A right approach is to start with the business problem. What we always say to folks is, ‘Let’s prove that this technology can solve a problem you haven’t been able to solve before — otherwise, there’s no reason to use it — and let’s find something that’s really bothering you and see if we can’t fix it.’ If you can identify somebody in the company who cares about this problem and really wants to solve it, you’ll have the momentum you need to break through various organizational challenges and get it done. And once the problem is solved, people will be able to see something concrete — results, improvements, whatever the problem is — and that’s when you really start to engage.

IW: Sounds so simple: Having something to have it and twiddling your thumbs leads to nothing.

JS: Exactly, and a lot of people do that. The Big Data industry has put out the theme — and it is true — is that you don’t know what you don’t know. You should never start a project wanting to figure out what you don’t know. Let’s start with something practical and concrete.

IW: We’ve all seen the exponential growth charts showing where IoT and IIoT are projected to be in the next five or 10 years. Where can it actually go, and how can it evolve on the floor for manufacturers?

JS: We believe industry is at the beginning of a very long transformative cycle. The worldwide advertising market, which is where the Googles and Facebooks have had so much success, is about a $500 billion global market per year. The worldwide manufacturing sector is $11 trillion. Health care is $7 trillion. Education is $4 trillion. You’re talking about industries in realms that are orders of magnitude larger than the industries where the Internet has already been supplied. It seems that there is abundant opportunity for great technology, great companies and really exciting uses. And we’re only at the beginning.

IW: A lot of companies are putting together Big Data or IoT teams, or both.

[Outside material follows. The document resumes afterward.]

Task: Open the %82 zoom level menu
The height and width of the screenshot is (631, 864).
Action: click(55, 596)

JS: We frequently talk with companies that are putting together Big Data teams at the top of the house. They’re making this a strategic priority, and I think it’s for all of these reasons. It’s remarkably consistent how they’re approaching it and the questions they’re asking. They’re all looking for startups outside of their company who can bring technology they can try. They’re intentionally seeking a bunch of proof of concept projects with long-term thinking about technology architecture and business models that are different so they can get going on this. Two years ago, we were driving around, knocking on doors, trying to get people engaged in an IoT conversation. Now, companies have those teams or want to put them together.

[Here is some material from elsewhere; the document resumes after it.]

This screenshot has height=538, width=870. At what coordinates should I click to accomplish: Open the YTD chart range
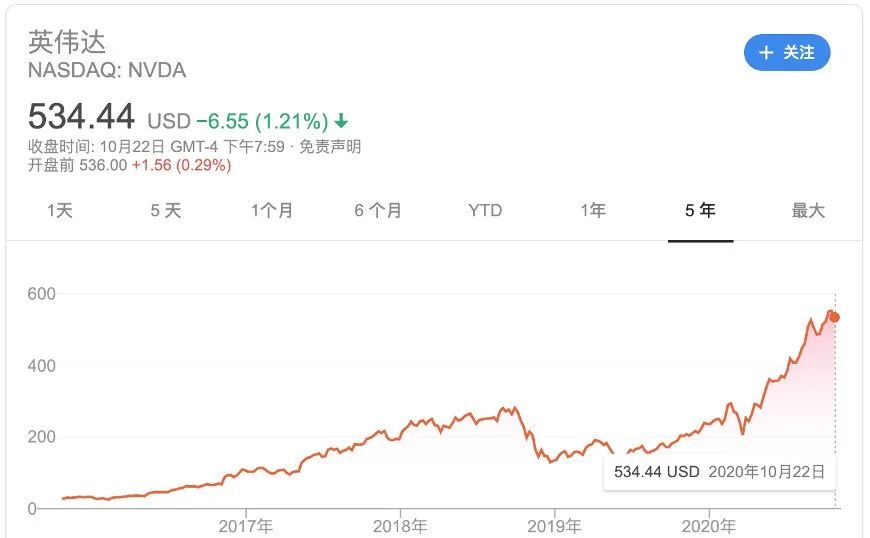point(485,211)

IW: Your own team is geographically divided between San Francisco and Detroit. How does that work, with one group in the center of tech and the other in the center of traditional manufacturing?

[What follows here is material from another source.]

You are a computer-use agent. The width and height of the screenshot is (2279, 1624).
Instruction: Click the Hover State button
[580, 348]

JS: We are roughly 50-50. Our best asset as a company is our team and the fact that our team is both a manufacturing team and a high tech team. That is the result is being from and in both places. We have encountered concern from potential investors about having split offices. In our minds, it’s the reverse: We don’t see how you could do this without having one foot firmly planted where the manufacturers are, and one foot in Silicon Valley. We have the hoodies and the people who can walk the floor, and you need both to do this right.

We believe team and culture are the competitive advantage in this kind of enterprise. There’s so much translating and understanding that has to occur to get this started for people. Most of our management team is from the Midwest and I don’t see how we could do it any other way. ... I grew up near St. Louis and I’ve been out here 25 years. The cultural differences between the Midwest and the West coast, and between manufacturing and high tech are real, but there is so much opportunity there, it could transform industry.